Stock Market Timing Using Historical Moving Averages

Post on: 27 Сентябрь, 2015 No Comment

Stock Market Timing Using Historical Moving Averages

In the wake of the recent stock market drops, there has been a increased amount of interest in certain market timing systems that would have told an investor to be out of the market during late 2008 and early 2009. Below are a sample of the more popular mechanical systems, which have clear parameters and are easy to follow using basic investing tools.

100-Day Moving Average (FundAdvice.com)

FundAdvice.com is run by Merriman Capital, which provides money management services using both buy-and-hold and market timing models. Ive mentioned them before for their index fund model portfolios and the related Ultimate Buy-and-Hold Portfolio. The website has an entire market timing section, and I am specifically referencing the articles here and here from 2001 and 2002.

Merriman recommends something called the 100-day moving average. For any given asset or mutual fund, you calculate the average of the most recent 100 days of closing prices. Each day, youll have a new average by adding the newest price and dropping the oldest price from the average. Then, you compare the current price of the fund with this simple moving average (SMA).

Each day the market is open, if the current price is above the 100-day SMA, you should buy the fund or hold it if you already own it. If the current price is below the 100-day SMA, sell it. After you sell, place your proceeds in cash (money market fund) until the fund price is once again above the average.

200-Day Moving Average (Faber)

The 2006 paper A Quantitative Approach to Tactical Asset Allocation by Mebane Faber explores a very similar but even simpler mechanical system. Here you take the 200-day simple moving average of any index, for example the S&P 500. But this time, you only calculate this at the end of each month. If the current price is greater than the 200-day SMA, then you buy. If the current price is less than the 200-day SMA, then you sell and move to cash (90-day T-Bills). This results in some impressive backtested results, but with much fewer trades than other systems.

By the way, you can track the 100-day and 200-day SMAs easily using most stock quote websites like Yahoo Finance. Heres the chart for the S&P 500:

As you can see where the S&P 500 is below the green and red lines, you would have been told to sell and stay in cash during some of the big drops.

10-Year Trailing Average P/E Ratio (Shiller)

Stock Market Timing Using Historical Moving Averages

Prof. Shiller of Yale University is well-known for his book Irrational Exuberance. From Wikipedia: Published at the height of the dot-com boom, it put forth several arguments demonstrating how the stock markets were overvalued at the time. Shiller was soon proven right when the Nasdaq peaked on the very month of the books publication, and the stock markets collapsed right after.

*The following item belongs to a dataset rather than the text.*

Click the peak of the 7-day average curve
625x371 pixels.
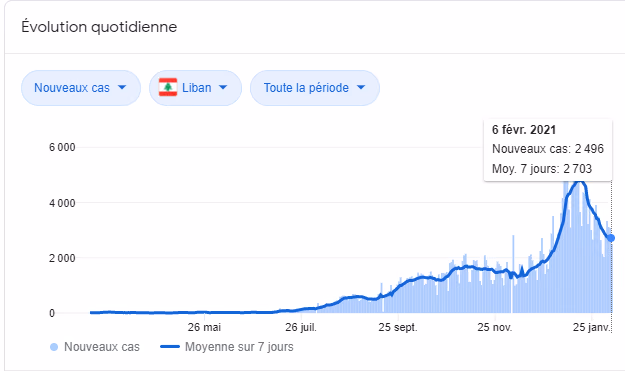(579, 182)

Part of his argument was based on historical price-to-earning ratios, or P/E ratios. This indicator went throw some iterations and became known as PE10, which takes the current price of the S&P 500 and divides it by the average inflation-adjusted earnings for the past 10 years. Essentially, it is a 10-year moving average of the P/E ratio. If the current P/E ratio is significantly higher than the 10-year average, the market is overvalued.

You can find updated numbers and more at his Yale website .

Warnings about Market Timing

Depending on which stock market index you track, and the time period you track, all of the methods above reduce risk (volatility) without significantly reducing overall returns as compared to buy-and-hold. However, there have also been long stretches where timing underperformed buy-and-hold, which can make it a hard strategy to implement over the long run. The main reason we are talking about them now is only due to recent hot performance. In addition, market timing requires regular attention to stock market activity, increased trading costs, and tends to be much less tax-efficient.

Even Merriman states: we have concluded that relatively few investors have the tenacity, discipline and faith required to be successful market timers. But perhaps the same is true for Buy-and-Hold? It is possible that these market timing systems will outperform in the future as well. Or they may not, and youll be jumping in only after a recent hot run. I dont have a well-composed argument either way right now, but I can say that I currently am not using any of the above systems.